13069935Ask the Passengers by A.S King

Astrid Jones is a 17-year old senior high school student in a small town. Her family consists of a controlling mother, a perfect , athletic younger sister who is the mother’s obvious favourite and a father who drowns his own feelings of inadequacy in copious marijuana use. As nobody seems to want or need her, she spends a lot of time lying on the picnic table in the backyard, watching the planes overhead and sending them her love. As she lies there, she struggles with questions of her own sexuality and her place in the world.

I loved King’s Please ignore Vera Dietz and really liked this new addition as well. King likes to add a dash of magic realism in her books (the Pagoda in Vera Dietz, comes to mind); I find it works. In Ask the Passengers, Astrid conjures an image of Socrates as a foil to her emotional chaos and her struggle to understand herself and others.

It also made me question my own perception about attitudes towards homosexuality.  A good friend of mine already wrote a review of this book and made some very good critical points, one being that the book seems set in the 1990s, the attitudes seem so backward. She mentions also that even the terminology seems outdated- whereas before it was pretty much gay or lesbian, we now most often use the term LGBTQ community.

This always makes me wonder about how sheltered I am. I live in a pretty big town, liberal, definitely alternative bubble, where people can just be people no matter what gender they identify with. It is unfathomable to me the kinds of attitudes portrayed by King, the overt, ignorant racism (one character even proclaims that Astrid’s sister “caught the gay”).

Then I remember Russia. And Uganda. The fear about gay marriage. The huge debate about this in the States and even in our own country.

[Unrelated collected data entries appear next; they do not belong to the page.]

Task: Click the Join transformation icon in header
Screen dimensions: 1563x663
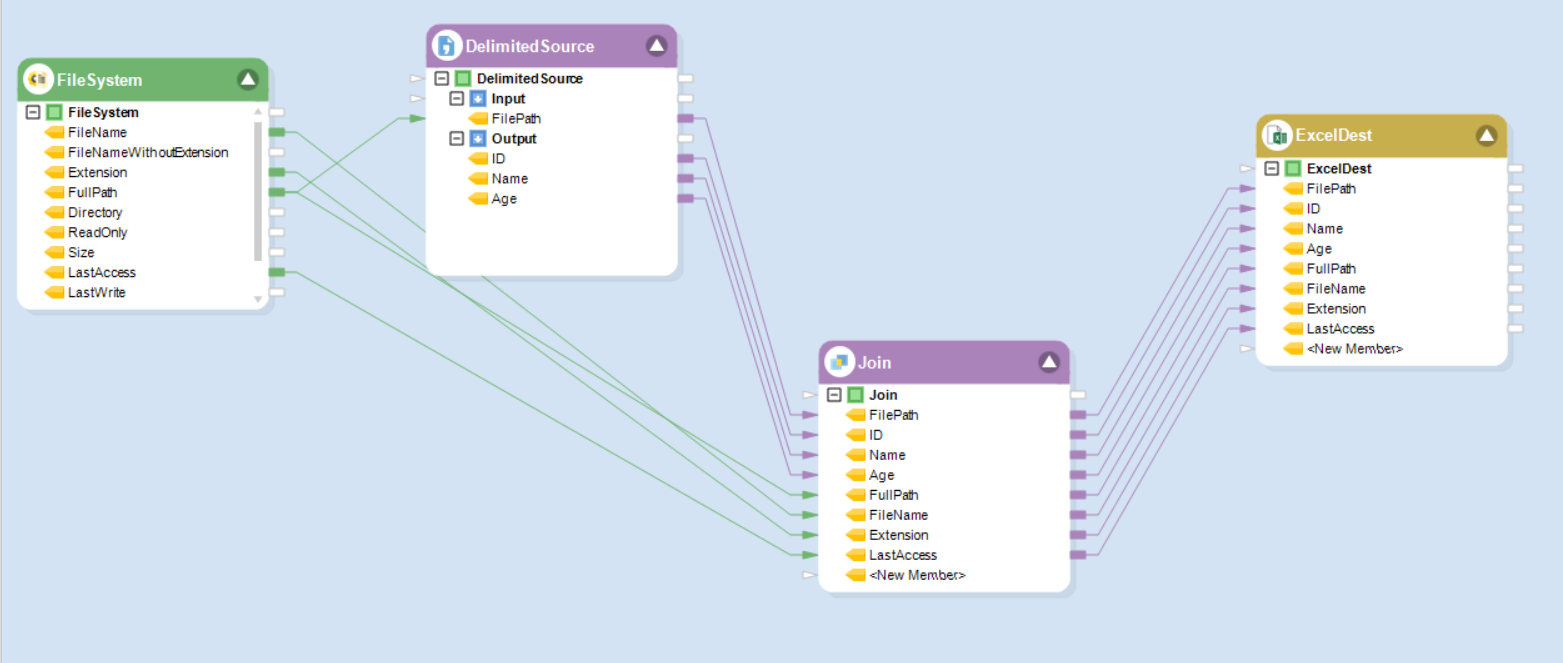Action: click(x=839, y=362)
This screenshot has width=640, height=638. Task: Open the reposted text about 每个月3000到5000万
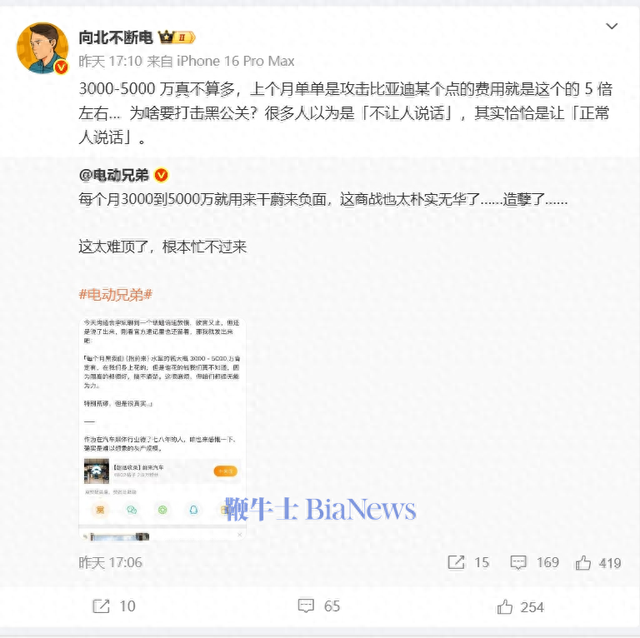pos(323,200)
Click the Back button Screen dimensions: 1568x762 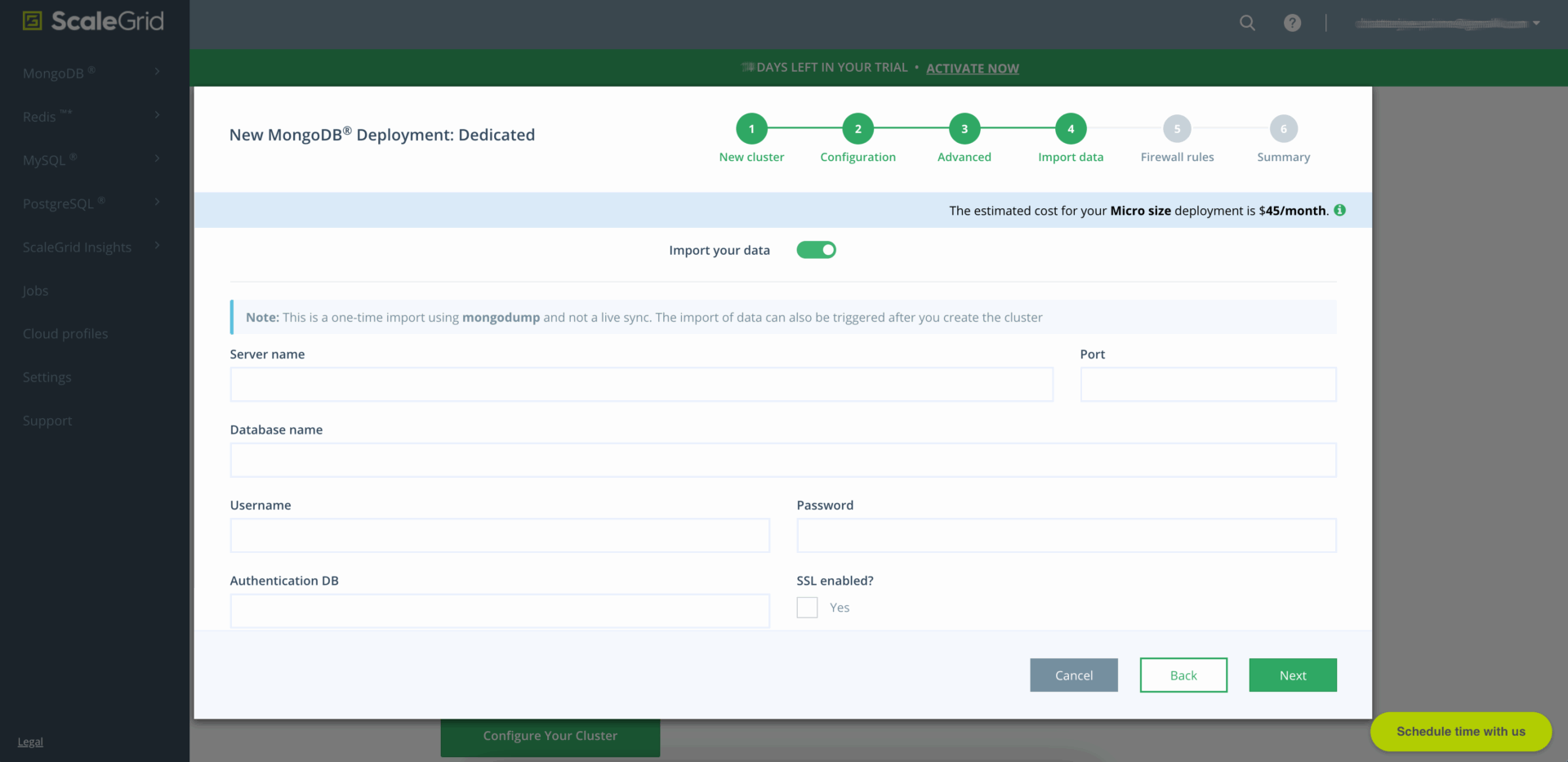(x=1183, y=675)
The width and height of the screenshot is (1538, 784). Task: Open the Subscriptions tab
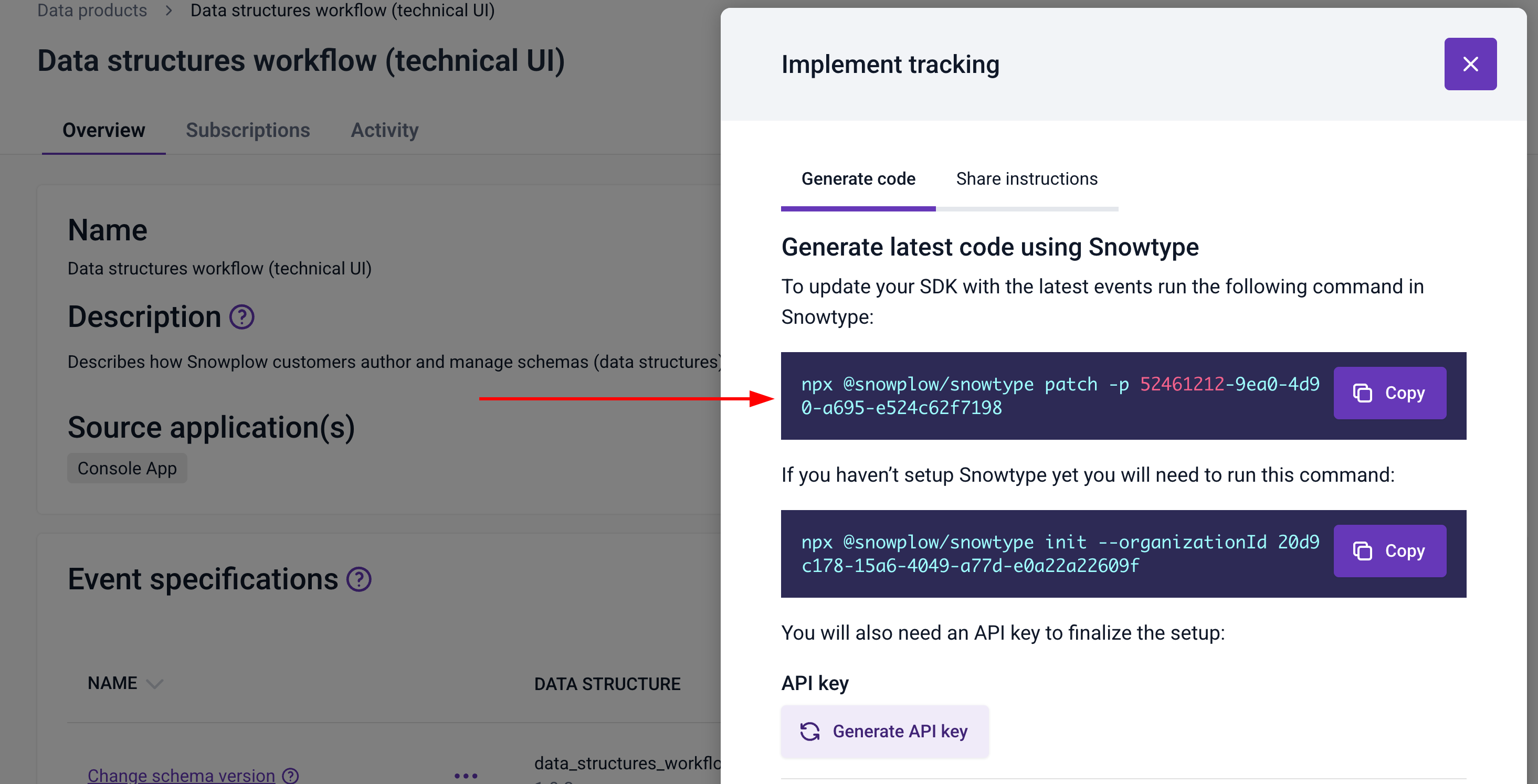[x=248, y=130]
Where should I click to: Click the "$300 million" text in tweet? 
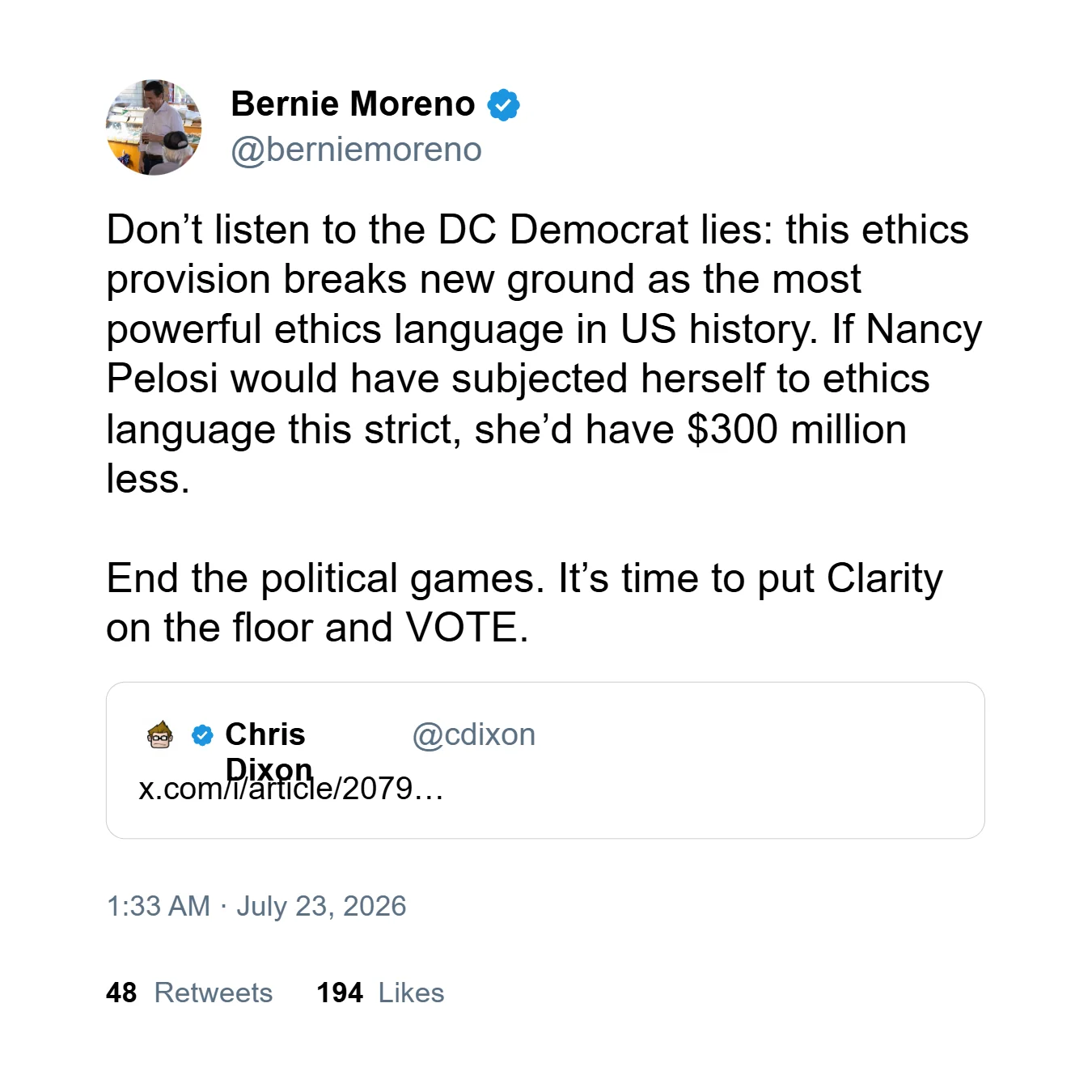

I remember the grade five student calling my daughter a lesbian as if it was a bad thing. And I remember that my bubble might be liberal and safe, but it is also very small.

Astrid’s struggle is not just about her own sexuality, it is about her unwillingness to be defined by other people’s narrow categories. She defies not only her parents , the town and her peers definition of what she should be, but even her gay friends. In the end, the readers feels Astrid’s desperation to love and be loved, her need to be left alone and figure out for herself the answers to her questions.